**WHAT IS BEING ASKED**
Extend the POWER9 floating-point division thread below, picking up right after its final line.

++++ SOURCE TEXT

This is an actual POWER9 system.

lemire commented 3 years ago

@Alexhuszagh I have an actual POWER9 machine. I can either run the tests for you if you give me the command lines you want me to run (ideally within a docker container) or else you can email me at lemire@gmail.com and I can give you ssh access.

Alexhuszagh commented 3 years ago

@lemire I think we're good then. Seems like an artifact. Can you create the assembly using:

gcc -S main.c
more main.s

That's all I really need to know. All the magic numbers seem to be correct, so I think this is just a Qemu bug (time for me to file another issue). I'd expect something with the following:

; The actual load, fdiv, and store instructions
; ....

; The magic numbers, this is what we'd expect. LC0 is 
; 1303.0, and LC1 is 1e20, just in two 32-bit words.

; 1303.0 == transmuting ((1083464704 << 32) | 0)
.LC0:
        .long   0          
        .long   1083464704 
        .align 8

; 1e20 == transmuting ((1142271773 << 32) | 2025163840)
.LC1:
        .long   2025163840 
        .long   1142271773

I'm generating that assembly, there doesn't seem to be a precision flag (there's nothing weird like the x87, this is all handled correctly by the f* instructions (fdiv for 64-bit, fdivs for 32-bit).

x87 weirdness Screenshot_20210515_092708

lemire commented 3 years ago

I am not an expert in POWER assembly, but here is the dump. There is the fdiv instruction. It is hard to read, but if I compile just...

double divide(double num, double den) {
 return num / den;
}

I get effectively a single instruction...

fdiv 1,1,2

Note that I would be very surprised (and disappointed) if POWER processors did not follow the IEEE standard and common practices to the T. IBM takes standards seriously.

$ more main.s
    .file   "main.c"
    .abiversion 2
    .section    ".text"
    .section    .rodata
    .align 3
.LC2:
    .string "%lu\n"
    .section    ".text"

++++++++
++++ DATA LINES

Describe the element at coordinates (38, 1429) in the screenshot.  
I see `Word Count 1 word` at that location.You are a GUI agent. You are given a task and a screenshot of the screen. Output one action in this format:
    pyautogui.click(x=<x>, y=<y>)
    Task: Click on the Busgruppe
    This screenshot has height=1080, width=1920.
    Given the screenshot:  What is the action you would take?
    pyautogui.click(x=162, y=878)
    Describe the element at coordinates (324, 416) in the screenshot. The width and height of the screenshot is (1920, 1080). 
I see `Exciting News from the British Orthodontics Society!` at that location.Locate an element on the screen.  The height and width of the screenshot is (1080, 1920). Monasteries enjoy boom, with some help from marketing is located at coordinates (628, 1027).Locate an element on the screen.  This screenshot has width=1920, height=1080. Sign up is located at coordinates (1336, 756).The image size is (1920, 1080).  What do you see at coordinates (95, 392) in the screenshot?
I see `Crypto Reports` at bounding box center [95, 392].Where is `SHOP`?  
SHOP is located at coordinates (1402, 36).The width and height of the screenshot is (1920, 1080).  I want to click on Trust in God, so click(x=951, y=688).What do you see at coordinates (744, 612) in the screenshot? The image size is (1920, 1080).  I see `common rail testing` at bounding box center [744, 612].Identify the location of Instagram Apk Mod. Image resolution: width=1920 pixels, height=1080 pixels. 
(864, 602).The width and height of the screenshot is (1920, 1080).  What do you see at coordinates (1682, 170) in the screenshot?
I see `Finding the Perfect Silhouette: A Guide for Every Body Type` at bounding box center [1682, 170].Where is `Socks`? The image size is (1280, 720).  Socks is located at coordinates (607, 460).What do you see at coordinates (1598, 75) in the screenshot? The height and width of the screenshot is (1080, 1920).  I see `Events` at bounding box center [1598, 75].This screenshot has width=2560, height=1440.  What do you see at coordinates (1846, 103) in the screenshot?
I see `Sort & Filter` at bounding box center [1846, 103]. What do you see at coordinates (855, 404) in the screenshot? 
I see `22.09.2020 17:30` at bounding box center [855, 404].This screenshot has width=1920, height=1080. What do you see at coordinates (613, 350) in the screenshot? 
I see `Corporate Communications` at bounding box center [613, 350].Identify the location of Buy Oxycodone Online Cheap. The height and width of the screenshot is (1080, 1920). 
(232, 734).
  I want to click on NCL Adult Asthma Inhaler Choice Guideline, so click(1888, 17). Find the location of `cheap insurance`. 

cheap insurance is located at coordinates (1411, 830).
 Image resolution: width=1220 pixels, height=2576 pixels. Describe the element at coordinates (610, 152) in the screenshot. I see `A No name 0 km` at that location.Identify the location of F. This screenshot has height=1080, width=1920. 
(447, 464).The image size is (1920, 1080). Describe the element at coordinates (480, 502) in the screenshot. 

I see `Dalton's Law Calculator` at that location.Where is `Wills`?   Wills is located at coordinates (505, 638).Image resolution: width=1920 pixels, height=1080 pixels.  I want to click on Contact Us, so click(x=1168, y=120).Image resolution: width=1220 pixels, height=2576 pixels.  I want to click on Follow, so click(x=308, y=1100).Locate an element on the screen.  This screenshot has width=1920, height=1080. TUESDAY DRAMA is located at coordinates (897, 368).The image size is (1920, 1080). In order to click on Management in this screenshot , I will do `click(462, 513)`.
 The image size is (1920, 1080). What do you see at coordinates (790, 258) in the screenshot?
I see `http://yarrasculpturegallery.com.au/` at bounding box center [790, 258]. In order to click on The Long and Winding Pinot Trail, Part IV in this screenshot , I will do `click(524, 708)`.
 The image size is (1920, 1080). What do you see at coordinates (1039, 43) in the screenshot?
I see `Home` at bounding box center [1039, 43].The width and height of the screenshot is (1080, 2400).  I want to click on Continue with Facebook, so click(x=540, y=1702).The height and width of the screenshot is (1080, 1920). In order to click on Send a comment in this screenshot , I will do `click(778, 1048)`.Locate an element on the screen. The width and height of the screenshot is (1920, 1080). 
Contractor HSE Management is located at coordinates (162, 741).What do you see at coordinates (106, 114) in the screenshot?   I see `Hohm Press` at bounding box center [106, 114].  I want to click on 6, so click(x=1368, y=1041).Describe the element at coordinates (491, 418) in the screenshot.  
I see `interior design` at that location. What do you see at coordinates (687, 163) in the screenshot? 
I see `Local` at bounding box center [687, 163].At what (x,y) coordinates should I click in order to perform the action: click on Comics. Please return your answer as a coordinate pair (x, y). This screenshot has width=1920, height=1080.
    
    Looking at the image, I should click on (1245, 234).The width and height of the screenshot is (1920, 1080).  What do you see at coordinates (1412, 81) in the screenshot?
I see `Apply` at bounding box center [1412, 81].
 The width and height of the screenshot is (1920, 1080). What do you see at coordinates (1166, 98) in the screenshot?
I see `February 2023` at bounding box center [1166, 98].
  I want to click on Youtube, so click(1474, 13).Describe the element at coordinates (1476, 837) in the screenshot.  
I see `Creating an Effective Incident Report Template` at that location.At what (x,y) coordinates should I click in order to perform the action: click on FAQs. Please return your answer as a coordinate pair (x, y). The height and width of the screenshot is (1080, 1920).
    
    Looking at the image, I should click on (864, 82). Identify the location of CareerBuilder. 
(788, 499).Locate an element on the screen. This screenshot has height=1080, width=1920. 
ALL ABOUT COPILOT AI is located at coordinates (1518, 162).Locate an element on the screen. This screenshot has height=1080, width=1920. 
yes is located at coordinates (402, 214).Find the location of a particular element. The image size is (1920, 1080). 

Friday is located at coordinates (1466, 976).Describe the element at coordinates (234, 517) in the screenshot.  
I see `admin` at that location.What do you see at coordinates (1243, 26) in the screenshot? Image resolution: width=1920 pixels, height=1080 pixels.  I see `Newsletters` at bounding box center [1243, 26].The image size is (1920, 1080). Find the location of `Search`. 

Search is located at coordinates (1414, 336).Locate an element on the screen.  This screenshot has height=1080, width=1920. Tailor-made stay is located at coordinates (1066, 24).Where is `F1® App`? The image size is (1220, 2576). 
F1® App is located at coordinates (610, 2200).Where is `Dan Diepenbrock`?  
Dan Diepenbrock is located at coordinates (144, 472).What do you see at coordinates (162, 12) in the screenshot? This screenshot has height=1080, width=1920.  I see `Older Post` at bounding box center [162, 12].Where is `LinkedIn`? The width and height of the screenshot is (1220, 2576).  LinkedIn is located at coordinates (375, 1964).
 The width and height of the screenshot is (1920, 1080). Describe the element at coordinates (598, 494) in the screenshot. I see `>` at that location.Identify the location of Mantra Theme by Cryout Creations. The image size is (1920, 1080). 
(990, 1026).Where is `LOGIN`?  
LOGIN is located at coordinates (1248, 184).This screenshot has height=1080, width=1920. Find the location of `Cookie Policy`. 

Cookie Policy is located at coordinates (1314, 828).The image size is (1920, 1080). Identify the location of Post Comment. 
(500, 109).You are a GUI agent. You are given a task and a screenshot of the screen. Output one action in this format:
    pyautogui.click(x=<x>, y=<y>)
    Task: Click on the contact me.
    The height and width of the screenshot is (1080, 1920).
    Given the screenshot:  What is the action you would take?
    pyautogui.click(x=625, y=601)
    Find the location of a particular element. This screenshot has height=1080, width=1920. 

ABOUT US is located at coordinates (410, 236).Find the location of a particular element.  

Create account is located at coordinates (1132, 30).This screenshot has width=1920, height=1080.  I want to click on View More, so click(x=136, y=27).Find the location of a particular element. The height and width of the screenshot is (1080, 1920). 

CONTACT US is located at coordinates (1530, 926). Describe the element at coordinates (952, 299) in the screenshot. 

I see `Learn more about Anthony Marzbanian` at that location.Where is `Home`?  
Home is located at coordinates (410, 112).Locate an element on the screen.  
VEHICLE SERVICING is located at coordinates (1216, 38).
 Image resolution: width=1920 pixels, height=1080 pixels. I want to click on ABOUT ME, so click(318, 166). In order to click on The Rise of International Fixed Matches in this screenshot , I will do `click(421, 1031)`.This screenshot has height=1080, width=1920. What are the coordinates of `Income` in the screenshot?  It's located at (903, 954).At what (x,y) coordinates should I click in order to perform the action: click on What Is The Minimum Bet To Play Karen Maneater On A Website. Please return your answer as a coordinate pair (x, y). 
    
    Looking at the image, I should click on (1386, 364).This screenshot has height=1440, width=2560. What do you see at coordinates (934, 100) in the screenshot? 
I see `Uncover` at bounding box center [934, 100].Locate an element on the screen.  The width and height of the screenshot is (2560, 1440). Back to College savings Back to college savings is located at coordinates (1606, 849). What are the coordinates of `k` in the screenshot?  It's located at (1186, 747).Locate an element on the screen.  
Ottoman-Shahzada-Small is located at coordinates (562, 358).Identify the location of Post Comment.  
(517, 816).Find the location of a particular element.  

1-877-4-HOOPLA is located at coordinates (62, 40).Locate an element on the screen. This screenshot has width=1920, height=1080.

++++++++

**RESPONSE BELOW**
    .align 2
    .globl main
    .type   main, @function
main:
.LFB0:
    .cfi_startproc
.LCF0:
0:  addis 2,12,.TOC.-.LCF0@ha
    addi 2,2,.TOC.-.LCF0@l
    .localentry main,.-main
    mflr 0
    std 0,16(1)
    std 31,-8(1)
    stdu 1,-144(1)
    .cfi_def_cfa_offset 144
    .cfi_offset 65, 16
    .cfi_offset 31, -8
    mr 31,1
    .cfi_def_cfa_register 31
    addis 9,2,.LC0@toc@ha
    addi 9,9,.LC0@toc@l
    lfd 0,0(9)
    stfd 0,96(31)
    addis 9,2,.LC1@toc@ha
    addi 9,9,.LC1@toc@l
    lfd 0,0(9)
    stfd 0,104(31)
    lfd 12,96(31)
    lfd 0,104(31)
    fdiv 0,12,0
    stfd 0,112(31)
    ld 9,112(31)
    std 9,120(31)
    ld 9,120(31)
    mr 4,9
    addis 3,2,.LC2@toc@ha
    addi 3,3,.LC2@toc@l
    bl printf
    nop
    li 9,0
    mr 3,9
    addi 1,31,144
    .cfi_def_cfa 1, 0
    ld 0,16(1)
    mtlr 0
    ld 31,-8(1)
    blr
    .long 0
    .byte 0,0,0,1,128,1,0,1
    .cfi_endproc
.LFE0:
    .size   main,.-main
    .section    .rodata
    .align 3
.LC0:
    .long   0
    .long   1083464704
    .align 3
.LC1:
    .long   2025163840
    .long   1142271773
    .ident  "GCC: (Debian 8.3.0-6) 8.3.0"
    .section    .note.GNU-stack,"",@progbits

Alexhuszagh commented 3 years ago

@lemire The magic numbers (which is what's important, the rest is just effectively load, store, and division instructions) are all the same: this is a Qemu bug. Thanks for verifying. Further triaging, it seems this was fixed in Qemu-4.2.1, so this is specifically a cross issue that I've filed.

As far as correctness goes, as long as we use the FPU precision flags for x87 that Rust already has, we're good to go!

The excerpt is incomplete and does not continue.